A question that is commonly asked of us is whether or not Alberta is ready for nuclear. Before starting this project, we commissioned an Alberta-based public opinion poll. The results supported the project; 40% of Albertans favoured the proposal, and 36% were neutral to the concept. Over the past few months, Alberta has seen a strong public shift in the provincial mood towards nuclear power.

In early October, Alan Greenspan spoken about the need for alternative sources of energy to an audience of over 2,000 businessmen and businesswomen in Calgary. He made it clear that nuclear is an option Alberta could see in the oil sands.

In August of this year, we entered into an exclusivity agreement with Atomic Energy of Canada to market, own, and operate a CANDU 6 to support oil sands development. AECL is providing us with their nuclear experience.

AECL's track record for building CANDU 6 nuclear power plants is excellent. Since 1996 all six of the reactors have been built on time and on budget, and the current project in Romania is on time and on budget.

Spent fuel will be safely managed in accordance with Canadian regulatory procedures. Spent fuel management costs are built into the energy output prices, so we look after our waste. Long-term storage will be based on the recommendations that have been submitted to the federal government by the Nuclear Waste Management Organization.

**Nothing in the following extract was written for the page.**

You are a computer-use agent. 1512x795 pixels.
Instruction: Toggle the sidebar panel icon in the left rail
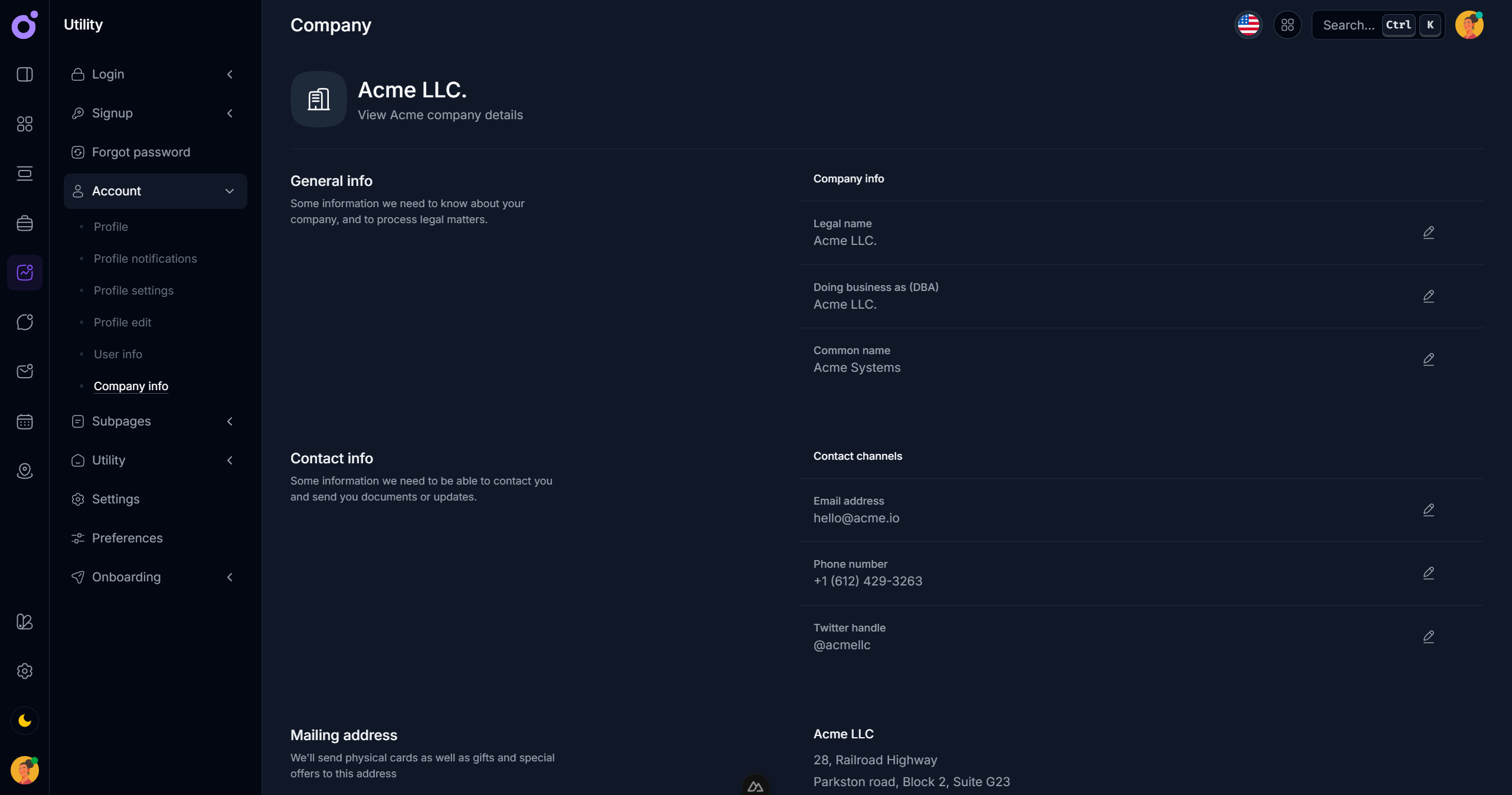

This will likely be outside Alberta, and we would like to see the federal government provide clarity on this issue. We've spent about $1 billion so far, and the federal government have come up with a program, but they haven't passed it.

Since then, spent fuel is physically a small amount and the transportation of stored spent fuel is a fully insurable process happening around the world today. The off-takers are not responsible for it.

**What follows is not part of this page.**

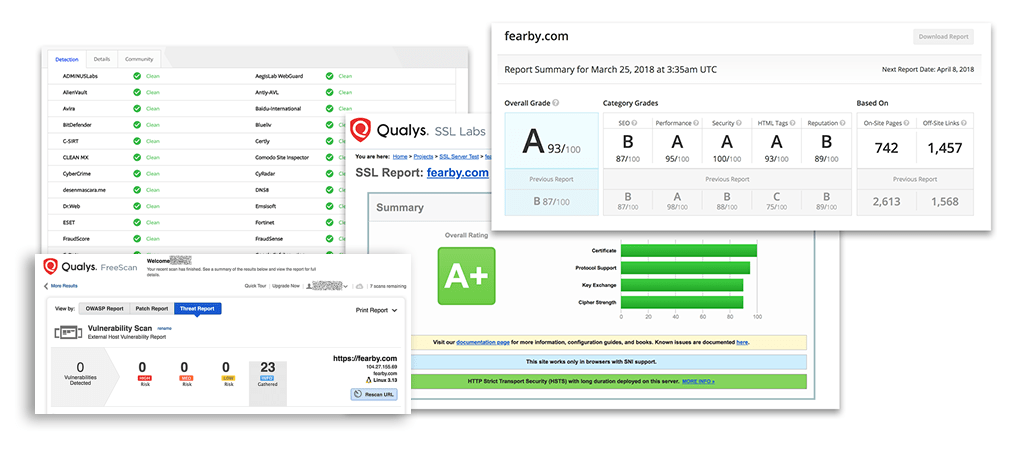Click the green check icon for ADMINUSLabs
This screenshot has height=450, width=1016.
(x=137, y=76)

Working with consulting experts in the Lloyd's of London insurance market, Energy Alberta has developed a plan that will provide additional insurance against any risks associated with nuclear accidents. In addition to this, we have developed a plan to insure against unexpected cost overruns.

That being said, we understand we are facing labour and infrastructure challenges that are being experienced by oil sands operations in the regions. Given the importance of the oil sands to Canada and the delays associated with inadequate infrastructure, developing reliable infrastructure in the area should be an issue of national importance to the Canadian government.

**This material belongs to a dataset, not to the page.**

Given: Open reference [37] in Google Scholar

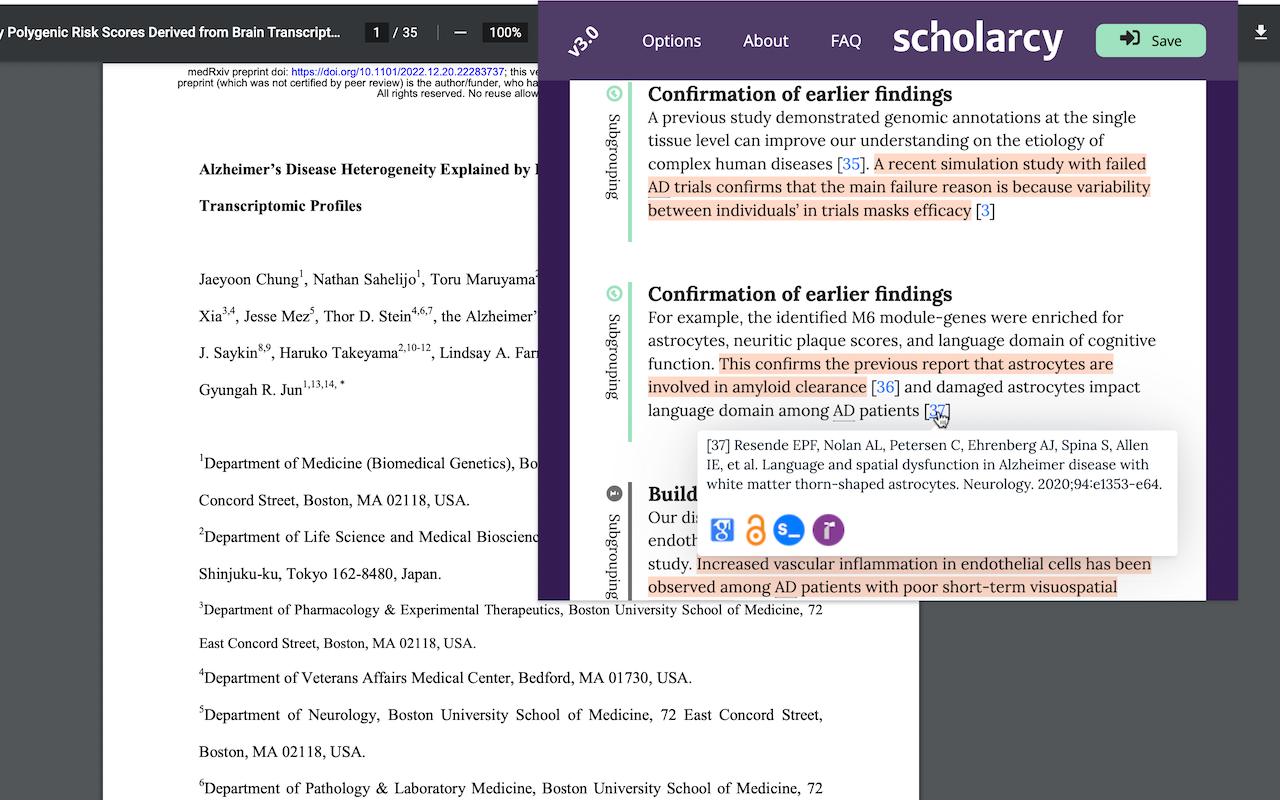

The CANDU 6 reactor power plant will provide three streams of energy: steam, hot water, and electricity. Through electricity, hydrogen can be produced. In situ operators need steam and electricity for SAGD, and they need electricity to extract bitumen from the carbonate deposits. Mining operations require large quantities of hot water and electricity. All upgraders require large quantities of electricity and hydrogen. Last, and equally important, is the need for electricity by the non-oil sands sectors in Alberta for residents and the industry.

The federal regulatory process is well defined, and we will require Energy Alberta to apply for licensing for the site, construction, and the operator. These applications could be reviewed by the Canadian Nuclear Safety Commission in accordance with the process defined by the federal licensing process for new nuclear power plants in Canada.

The process also requires Energy Alberta to complete an environmental assessment. We hope we can use some of the existing ones to help us as well.

Combining the federal regulatory process with the provincial requirements is an issue that needs to be clarified. Various organizations may be involved in the federal process as stakeholders or may be unsure about how they could be involved in the process. It is important that there is regulatory clarity provided by the federal government to the provincial government. Such clarity should help ensure a reliable and effective regulatory process for all stakeholders.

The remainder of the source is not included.